» What to do:
Task for the records below: copy exactly, and only, the line containing "Where should I" and every line after it to the end, with pictures left out.

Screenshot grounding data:
-*-*-

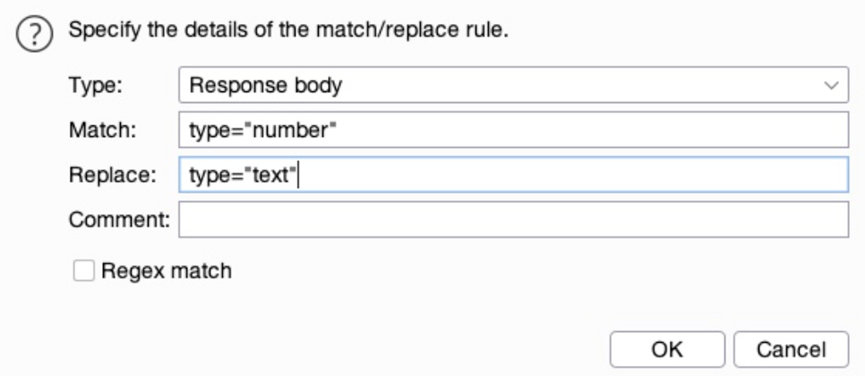
Task: Click the match/replace rule instruction text
Action: (x=288, y=30)
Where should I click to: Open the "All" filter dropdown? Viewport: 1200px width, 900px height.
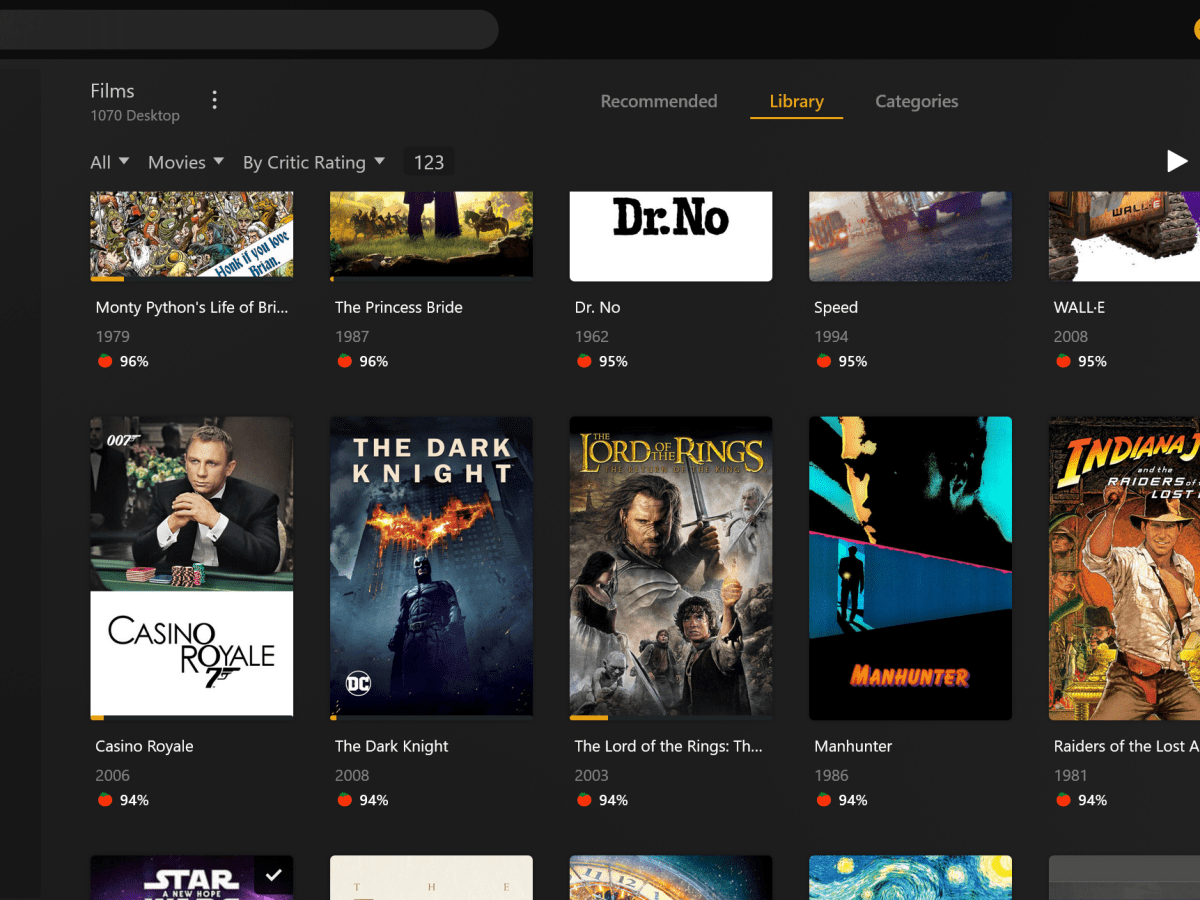click(x=108, y=161)
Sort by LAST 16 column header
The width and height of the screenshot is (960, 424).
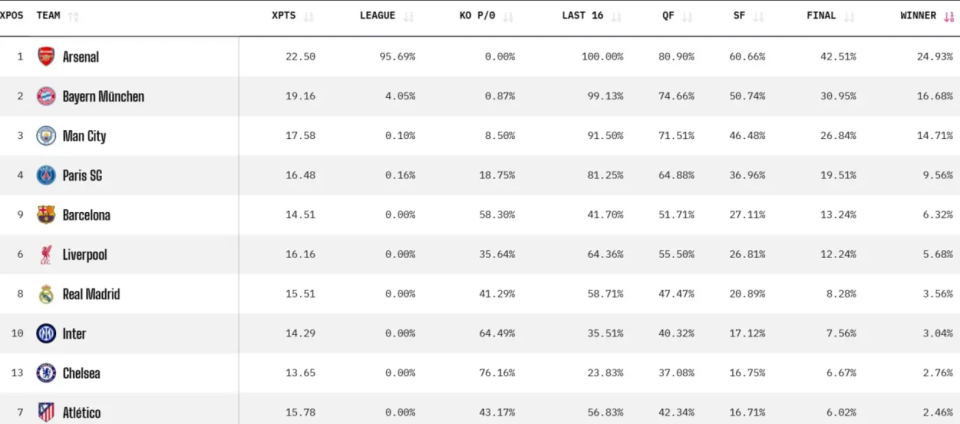pos(591,16)
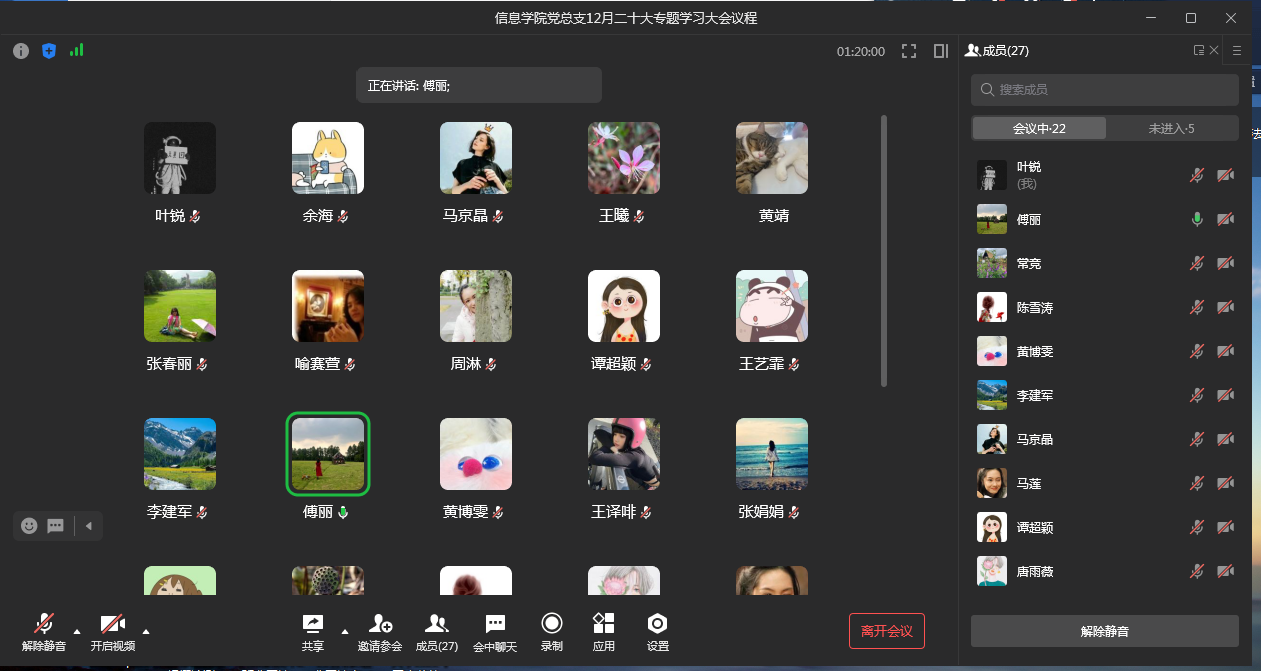Expand audio options arrow beside 解除静音

point(77,631)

-*-*-

» Solution to this problem:
Where should I click to: Open the "All" filter dropdown? Viewport: 1200px width, 900px height.
click(x=108, y=161)
Sort by LAST 16 column header
The width and height of the screenshot is (960, 424).
pos(591,16)
Expand audio options arrow beside 解除静音

point(77,631)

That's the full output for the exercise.